There is clearly something I'm doing wrong.
I know there are many other Topics related to this. Going through them I have increased my knowledge in using this awesome tool but I was still not able to make it work, hence I need some help.
The URL of the site I want to scrape from is the following:
Light Novel Pub
and specifically this novel:
Tensei Shitara Slime Datta Ken
Here what I tried:
Sitemap without pagination (text I want to scrape is scraped):
{ "rootSelector": { "id": "_root", "uuid": "0" }, "_id": "without-pagination", "startUrls": [ "https://www.lightnovelpub.com/novel/tensei-shitara-slime-datta-ken-ln-14072110" ], "selectors": [ { "id": "chapter0", "selector": "a#readchapterbtn.button", "type": "SelectorLink", "extractAttribute": "href", "parentSelectors": [ "0" ], "uuid": "1" }, { "id": "chapter-element", "selector": "div.chapter-content", "type": "SelectorElement", "parentSelectors": [ "1" ], "uuid": "2" }, { "id": "chapter", "selector": "p", "type": "SelectorText", "multiple": true, "parentSelectors": [ "2" ], "textmanipulation": { "removeHtml": true }, "uuid": "3" } ], "sitemapSpecificationVersion": 1 }
Sitemap with pagination (text I want to scrape is not scraped.

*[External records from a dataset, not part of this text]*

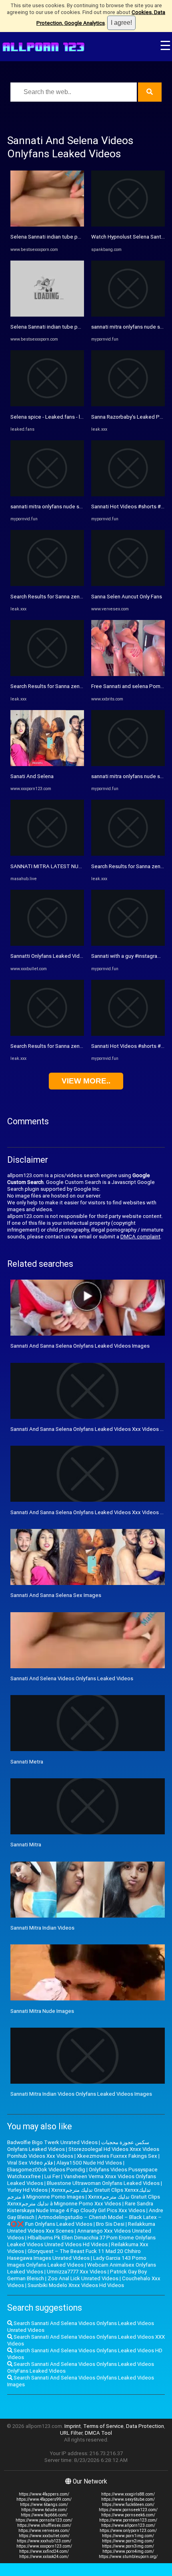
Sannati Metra (26, 1761)
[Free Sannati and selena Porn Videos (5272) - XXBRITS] (128, 674)
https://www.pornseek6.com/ (128, 2515)
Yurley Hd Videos (27, 2190)
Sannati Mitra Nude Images (42, 2011)
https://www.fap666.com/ (44, 2515)
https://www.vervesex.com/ (44, 2530)
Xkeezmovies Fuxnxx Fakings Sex (117, 2156)
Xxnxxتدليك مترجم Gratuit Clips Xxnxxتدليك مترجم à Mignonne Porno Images (79, 2193)
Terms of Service (103, 2426)
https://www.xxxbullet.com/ (44, 2535)
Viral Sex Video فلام (30, 2162)
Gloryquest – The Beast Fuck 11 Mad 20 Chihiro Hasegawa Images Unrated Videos (74, 2254)
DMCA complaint (140, 1236)
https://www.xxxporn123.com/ (44, 2546)
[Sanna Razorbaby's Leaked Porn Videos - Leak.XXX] (128, 404)
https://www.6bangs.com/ (44, 2504)
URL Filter (71, 2433)
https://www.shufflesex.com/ (44, 2525)
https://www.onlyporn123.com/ (128, 2530)
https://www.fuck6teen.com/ (128, 2504)
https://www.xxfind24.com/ (44, 2551)
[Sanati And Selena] (47, 764)
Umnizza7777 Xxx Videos (76, 2271)
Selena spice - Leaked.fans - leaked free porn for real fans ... (81, 416)
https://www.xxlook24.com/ (44, 2556)
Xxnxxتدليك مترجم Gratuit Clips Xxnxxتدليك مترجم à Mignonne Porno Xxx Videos (83, 2200)
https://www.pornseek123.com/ (128, 2509)
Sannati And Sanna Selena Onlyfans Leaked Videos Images (80, 1345)
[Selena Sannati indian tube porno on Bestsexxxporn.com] (47, 224)
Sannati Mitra (25, 1844)
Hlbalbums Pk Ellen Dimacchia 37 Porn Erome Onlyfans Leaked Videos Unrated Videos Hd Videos (81, 2241)
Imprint (72, 2426)
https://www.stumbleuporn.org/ (128, 2556)
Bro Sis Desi (110, 2224)
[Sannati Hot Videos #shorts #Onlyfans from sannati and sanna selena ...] (128, 494)
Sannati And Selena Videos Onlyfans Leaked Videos (71, 1678)
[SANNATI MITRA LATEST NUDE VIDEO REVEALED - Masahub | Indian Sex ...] (47, 854)
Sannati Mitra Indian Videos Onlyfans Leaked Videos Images (81, 2093)
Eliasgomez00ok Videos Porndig (46, 2169)
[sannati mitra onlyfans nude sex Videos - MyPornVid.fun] (47, 494)
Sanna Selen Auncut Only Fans (126, 596)
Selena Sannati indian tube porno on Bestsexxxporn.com (77, 236)
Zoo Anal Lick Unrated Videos (83, 2278)
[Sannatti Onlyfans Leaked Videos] (47, 944)
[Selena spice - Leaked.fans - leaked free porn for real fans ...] (47, 404)
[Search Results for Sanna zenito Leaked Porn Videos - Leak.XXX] (47, 584)
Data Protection (145, 2426)
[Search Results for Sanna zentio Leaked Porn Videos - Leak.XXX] (47, 674)
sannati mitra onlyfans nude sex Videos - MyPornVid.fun (76, 506)
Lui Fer (52, 2176)
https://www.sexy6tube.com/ (128, 2499)
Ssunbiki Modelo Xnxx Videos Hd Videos (76, 2285)
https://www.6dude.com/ (44, 2509)
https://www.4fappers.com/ (44, 2494)
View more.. (86, 1081)
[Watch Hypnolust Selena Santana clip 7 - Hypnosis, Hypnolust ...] (128, 224)
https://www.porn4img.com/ (128, 2551)
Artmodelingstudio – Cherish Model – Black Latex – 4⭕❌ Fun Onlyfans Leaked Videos (84, 2220)
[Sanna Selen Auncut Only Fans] (128, 584)
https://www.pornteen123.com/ (128, 2520)
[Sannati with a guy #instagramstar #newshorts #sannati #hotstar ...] (128, 944)
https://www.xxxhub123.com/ (44, 2541)
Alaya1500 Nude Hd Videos (89, 2162)
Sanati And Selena (32, 776)
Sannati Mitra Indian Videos (42, 1927)
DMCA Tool (98, 2433)
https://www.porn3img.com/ (128, 2546)
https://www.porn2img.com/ (128, 2541)
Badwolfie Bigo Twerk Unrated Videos (52, 2142)
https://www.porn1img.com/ (128, 2535)
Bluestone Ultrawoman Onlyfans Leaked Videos (103, 2183)
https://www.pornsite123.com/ (44, 2520)
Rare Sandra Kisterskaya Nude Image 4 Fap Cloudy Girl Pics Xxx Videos (80, 2207)
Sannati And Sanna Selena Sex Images (55, 1595)
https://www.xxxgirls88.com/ (128, 2494)
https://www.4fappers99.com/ (44, 2499)
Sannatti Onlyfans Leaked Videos (49, 956)
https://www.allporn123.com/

The tool goes through every single page I care about though):
{ "rootSelector": { "id": "_root", "uuid": "0" }, "_id": "chapters-pagination", "startUrls": [ "https://www.lightnovelpub.com/novel/tensei-shitara-slime-datta-ken-ln-14072110" ], "selectors": [ { "id": "chapter0", "selector": "a#readchapterbtn.button", "type": "SelectorLink", "extractAttribute": "href", "parentSelectors": [ "0" ], "uuid": "1" }, { "id": "pagin", "selector": "a.button.nextchap", "type": "SelectorLink", "multiple": true, "extractAttribute": "href", "parentSelectors": [ "1", "4" ], "uuid": "4" }, { "id": "chapter-element", "selector": "div.chapter-content", "type": "SelectorElement", "parentSelectors": [ "1", "4" ], "uuid": "5" }, { "id": "chapter", "selector": "p", "type": "SelectorText", "multiple": true, "parentSelectors": [ "5" ], "textmanipulation": { "removeHtml": true }, "uuid": "6" } ], "sitemapSpecificationVersion": 1 }
If you are able to help me I would be grateful (please if you can also explain where I was mistaken so I can learn ).